Comment 1: I would recommend that the authors create and include an EPI_SET Identifier (as indicated in the GISAID citation and acknowledgement guide). The EPI_SET ID corresponds to the aggregation of GISAID accession numbers into a single identifier that can be used for both the acknowledgement of data contributors and to facilitate reproducibility analysis.

Reply: We have generated an EPI_SET Identifier for the metadata of high-quality SARS-CoV-2 genomic sequences used in this study and incorporated it in the revised manuscript (Materials & Methods Section). It can be read as “The findings of this study are based on metadata associated with 1769 high – quality SARS-CoV-2 Omicron sequences available on GISAID from November 2021 and January 2022, via EPI_SET_221127gp (accessible at doi.org/10.55876/gis8.221127gp)”.

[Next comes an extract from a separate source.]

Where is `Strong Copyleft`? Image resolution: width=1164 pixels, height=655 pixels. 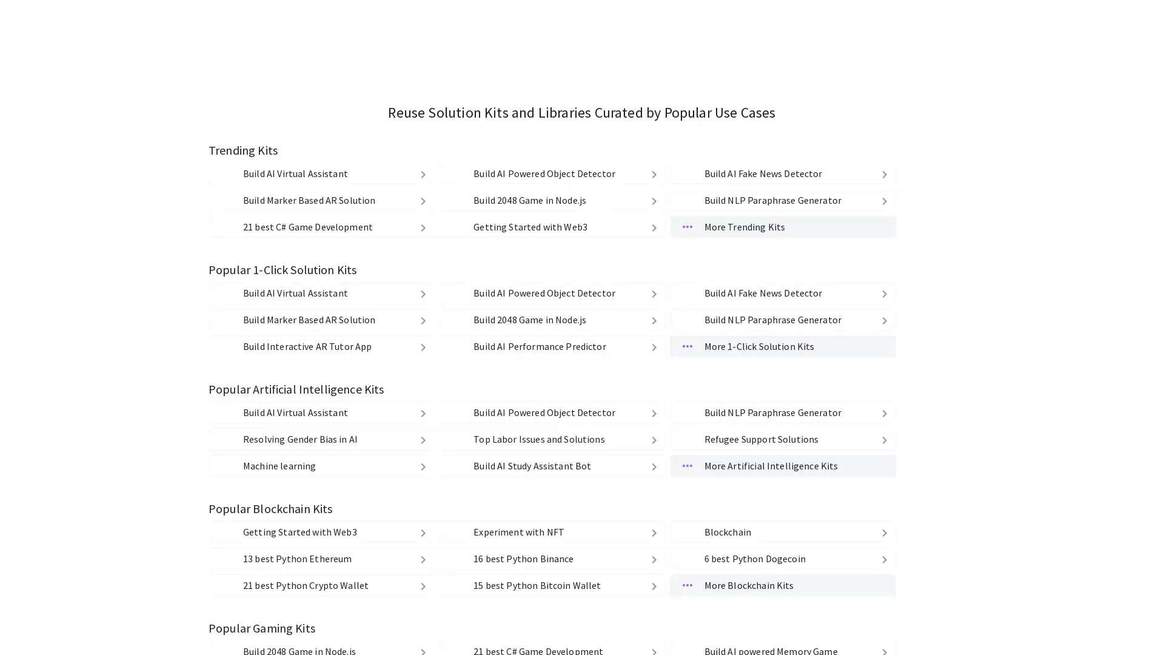 Strong Copyleft is located at coordinates (396, 357).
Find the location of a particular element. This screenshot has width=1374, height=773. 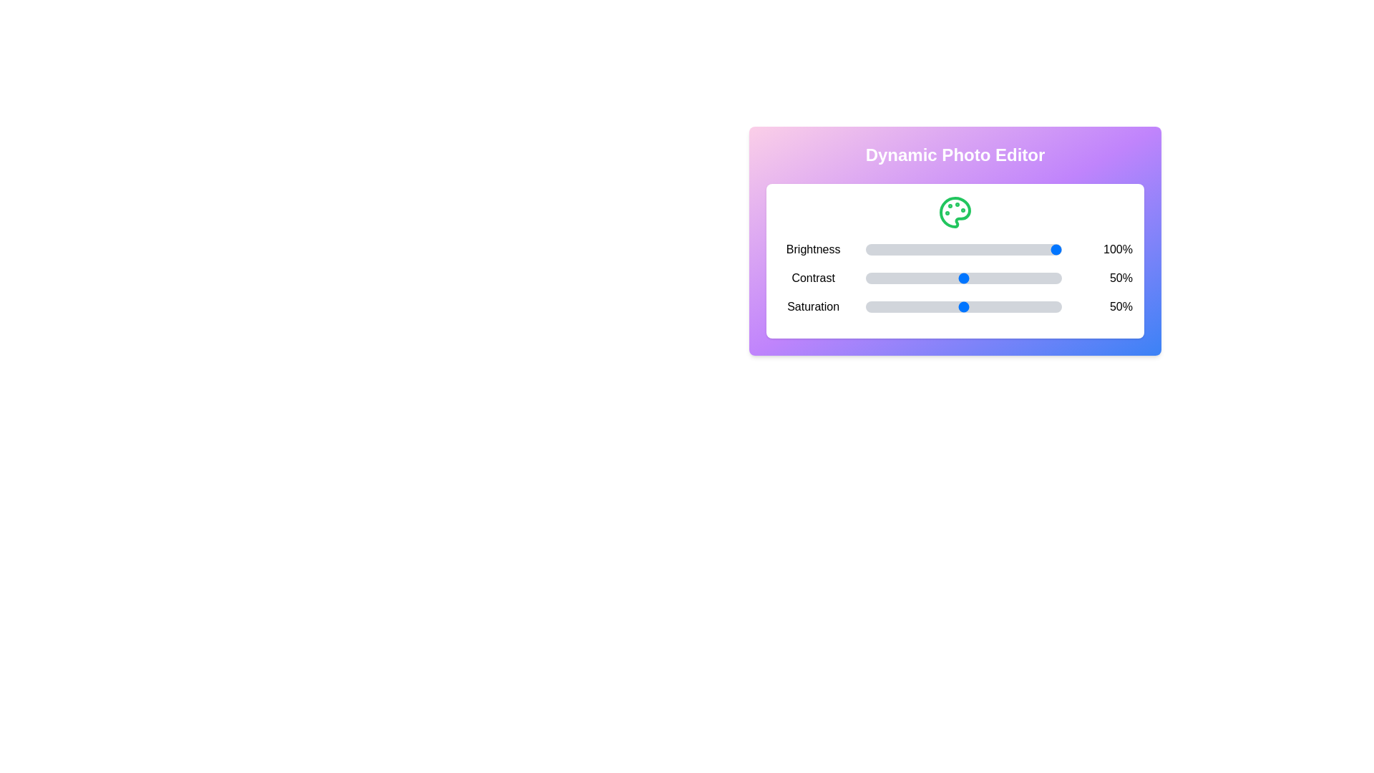

the Contrast slider to set its value to 83 is located at coordinates (1027, 278).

Comment 2: As mentioned by the authors, other studies have shown a growth advantage for BA.2 over BA.1. Importantly, the confidence intervals obtained in these studies support these conclusions (Tegally et al.). In contrast, the results presented in this work show a differential per-day exponential growth rate of 0.004 with 95% HPD intervals of 0.2 and 0.38, precluding any interpretation and conclusion about a growth advantage of BA.2 over BA.1. These results do not indicate that there is no growth advantage but rather that growth rate comparisons cannot be performed with the dataset used in this study, probably due to its small sample size. The statistical significance and interpretation of the data obtained in this study should be independent of the results obtained by others, including the in vitro study mentioned by the authors (Yamasoba et al.). It would therefore be appropriate to remove the conclusions of a “slight growth advantage of BA.2 over BA.1”. I would recommend to exclude the growth rate estimates from the manuscript since the dataset used is not appropriate for accurate calculations.

Reply: We really appreciate the reviewer's insightful comment. We have removed the growth rate estimates from the manuscript.